- _VORGEGEBENE ZEILEN_
"""

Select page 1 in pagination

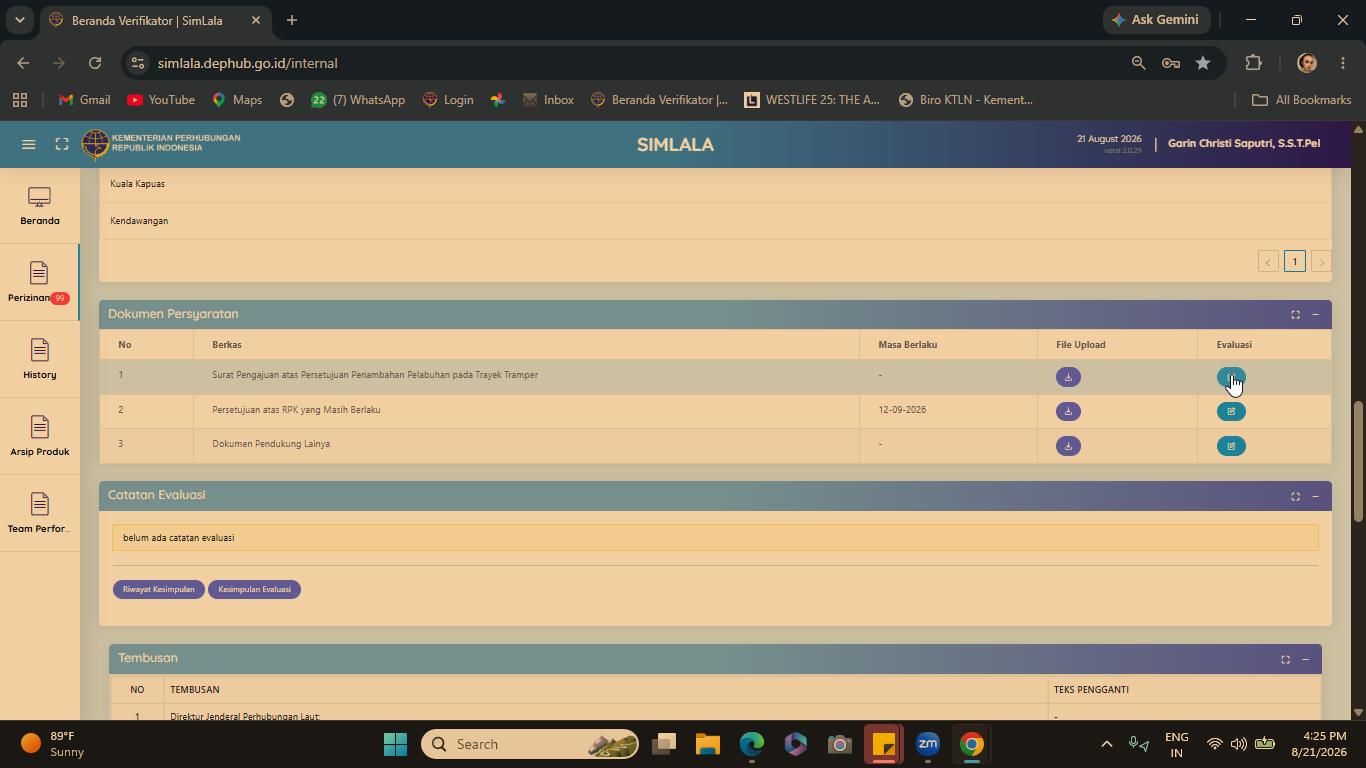point(1294,261)
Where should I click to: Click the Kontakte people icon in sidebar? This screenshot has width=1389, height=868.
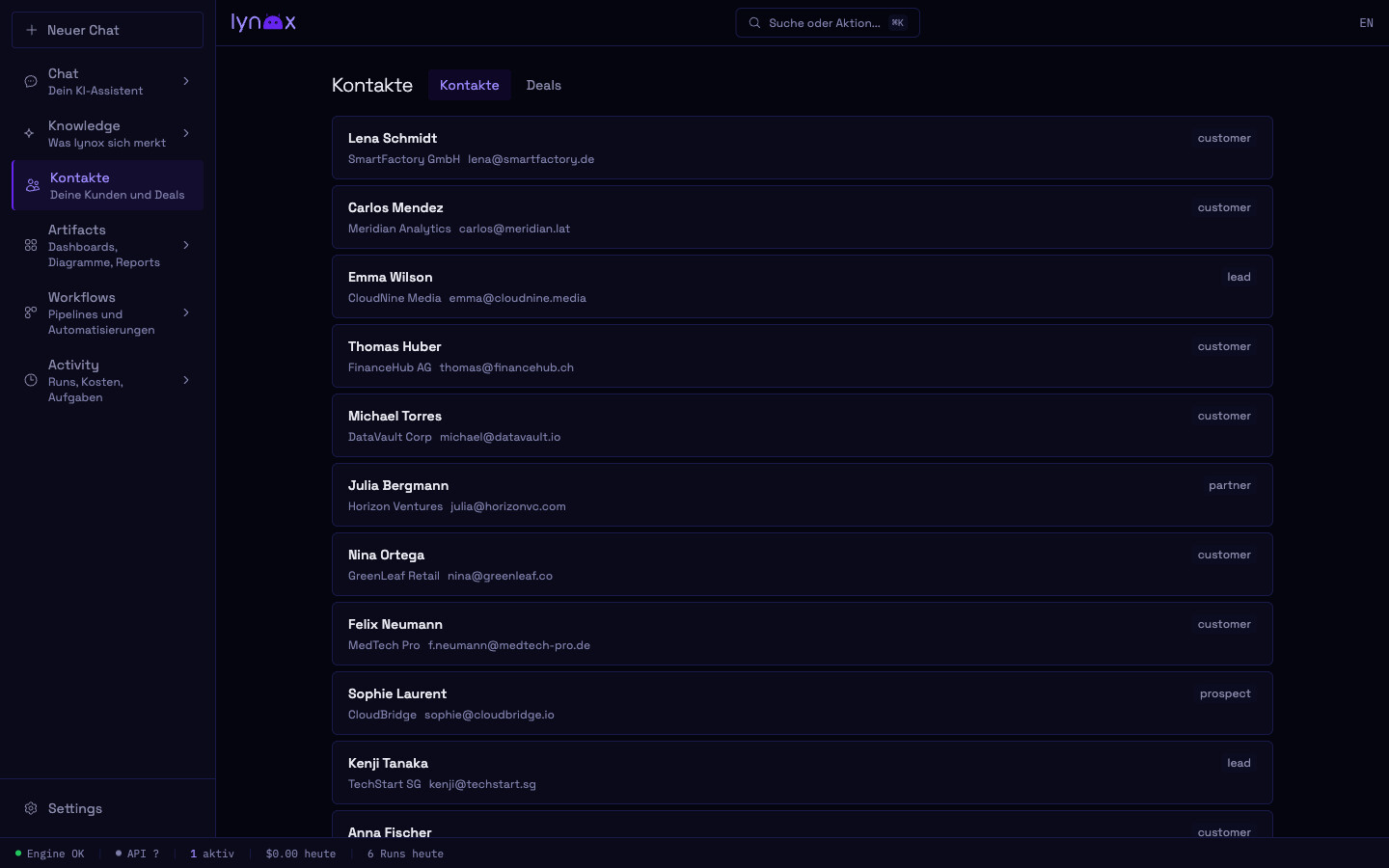[33, 185]
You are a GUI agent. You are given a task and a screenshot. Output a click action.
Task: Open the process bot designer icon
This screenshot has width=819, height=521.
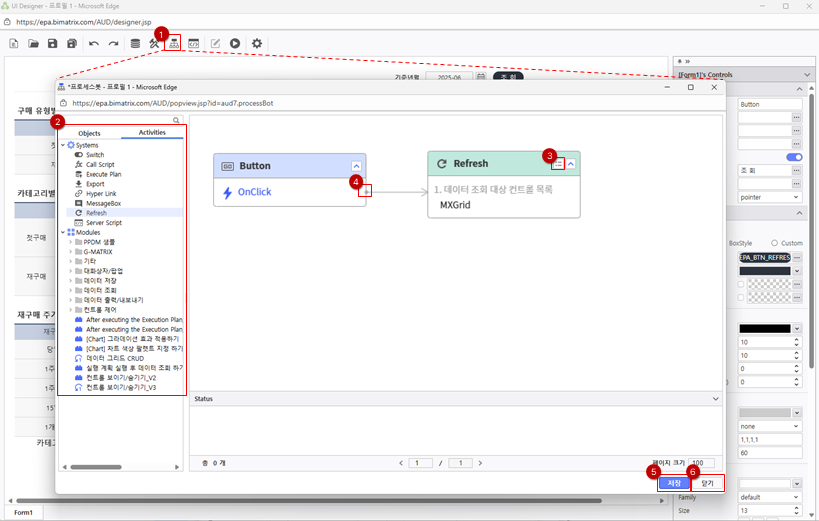point(174,43)
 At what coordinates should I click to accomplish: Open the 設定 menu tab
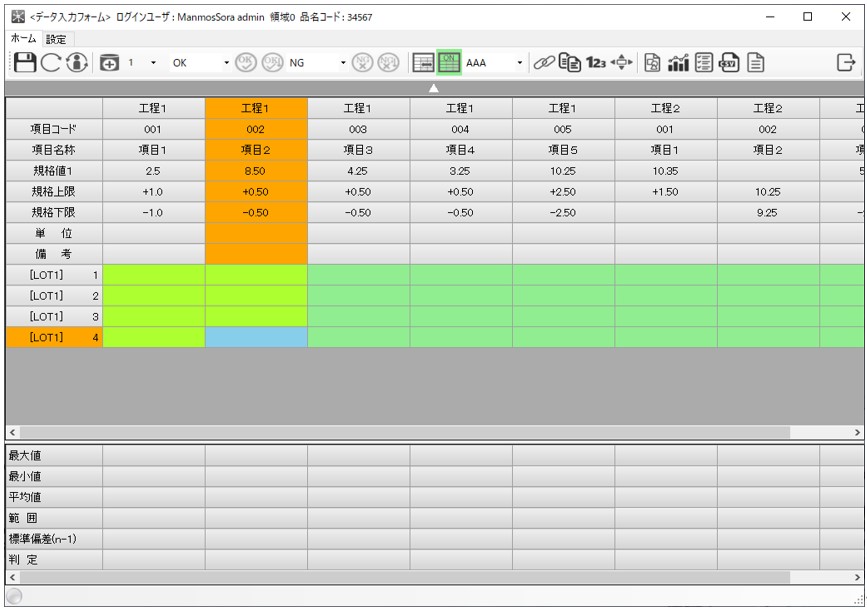click(x=56, y=38)
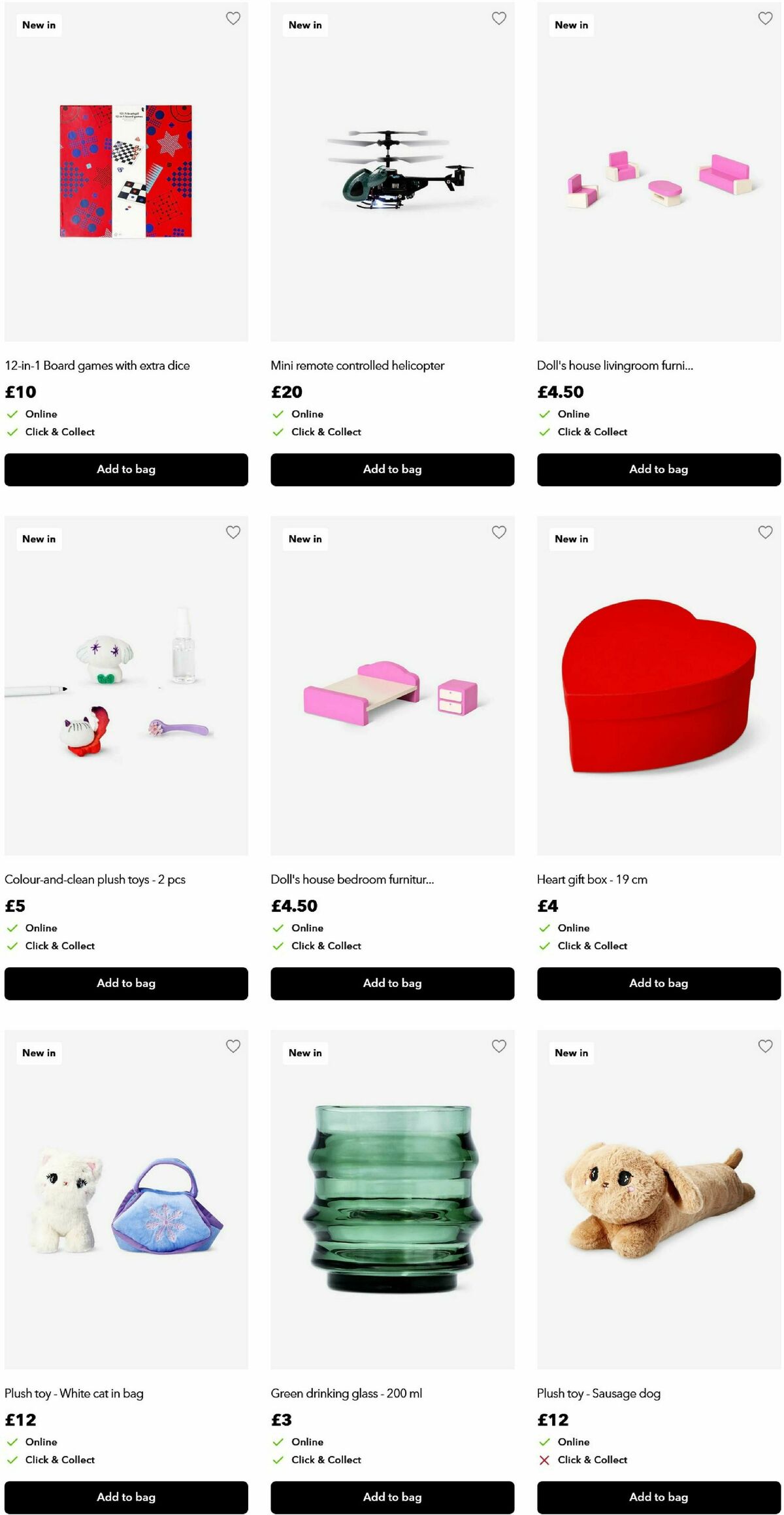The width and height of the screenshot is (784, 1515).
Task: Click heart icon on Mini remote controlled helicopter
Action: (498, 18)
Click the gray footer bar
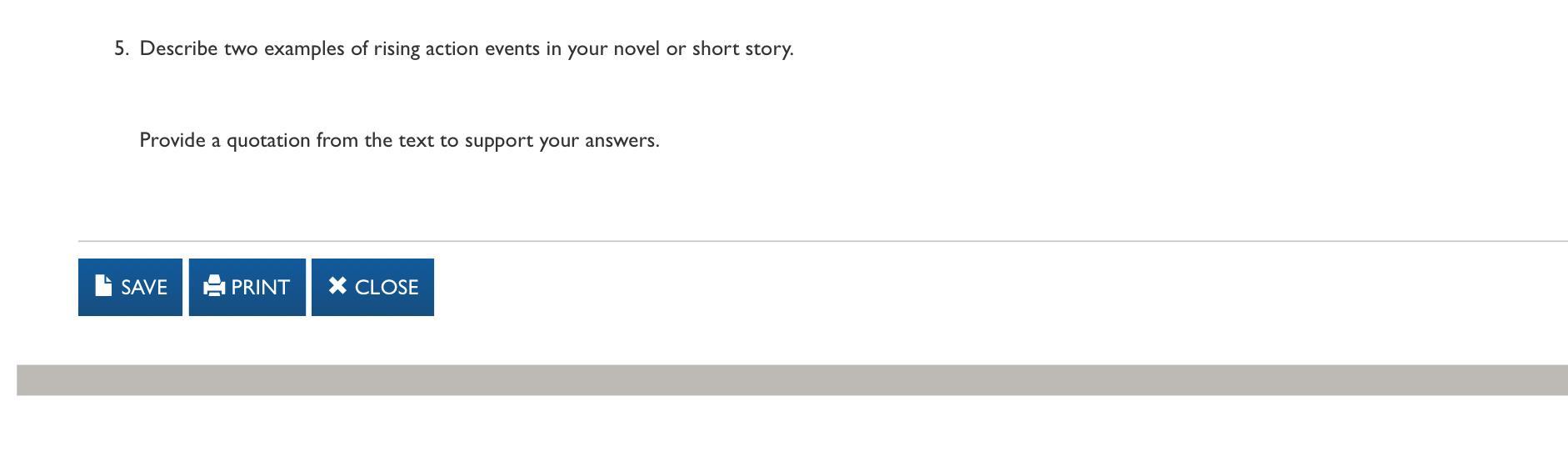Screen dimensions: 1568x457 (x=791, y=380)
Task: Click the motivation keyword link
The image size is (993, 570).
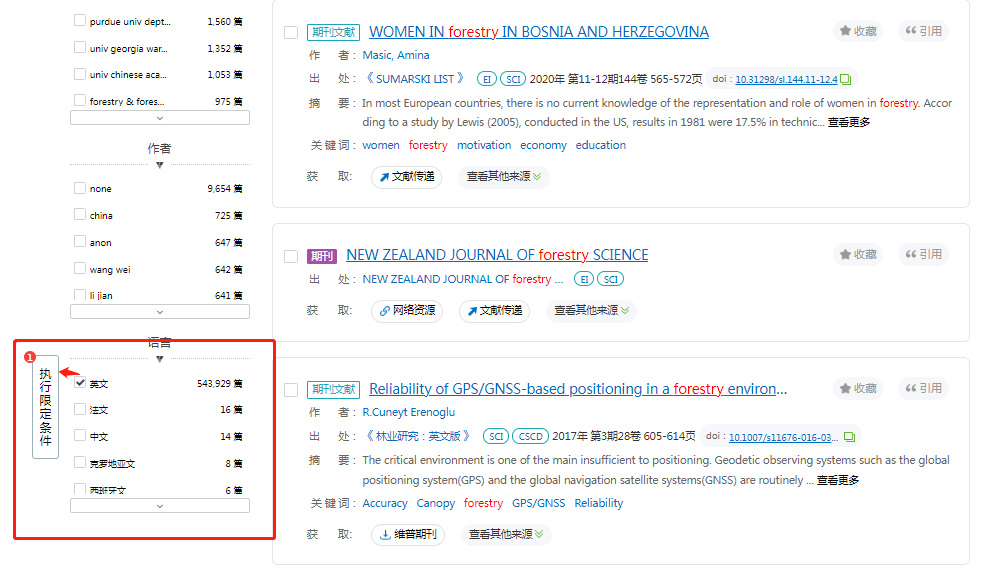Action: [484, 145]
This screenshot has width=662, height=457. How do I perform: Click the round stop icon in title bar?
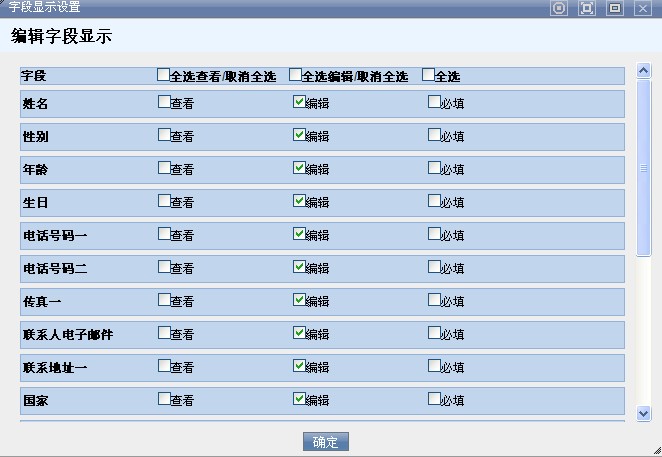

"""

- _GEFORDERTE AUFGABE_
Bearbeite den Abschnitt, der mit der Zeile beginnt, die „You are a GUI“ enthält, und mit der Zeile endet, die „point(174,43)“ enthält. Ersetze darin „screenshot“ durch „screen capture“, gib den Abschnitt sonst unverändert wieder und lass die Bilder in deiner Antwort weg.

- _VOLLSTÄNDIGE ANTWORT_
You are a GUI agent. You are given a task and a screen capture. Output a click action.
Task: Open the process bot designer icon
This screen capture has width=819, height=521.
point(174,43)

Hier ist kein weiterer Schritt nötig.